- [Stored records]:
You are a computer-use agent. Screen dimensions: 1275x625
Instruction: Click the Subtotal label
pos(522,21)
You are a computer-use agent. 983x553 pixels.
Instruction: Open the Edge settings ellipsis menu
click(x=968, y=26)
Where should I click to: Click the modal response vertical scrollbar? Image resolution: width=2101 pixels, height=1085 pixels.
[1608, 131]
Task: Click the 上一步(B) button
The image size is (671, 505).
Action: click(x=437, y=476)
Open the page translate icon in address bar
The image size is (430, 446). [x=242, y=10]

- [Assignment]:
Only one stretch of the data is wanted: the lines from the one with "The image size is (671, 505)." through the last, repeated exactly.

- [Result below]:
The image size is (671, 505).
Action: click(x=437, y=476)
Open the page translate icon in address bar
The image size is (430, 446). [x=242, y=10]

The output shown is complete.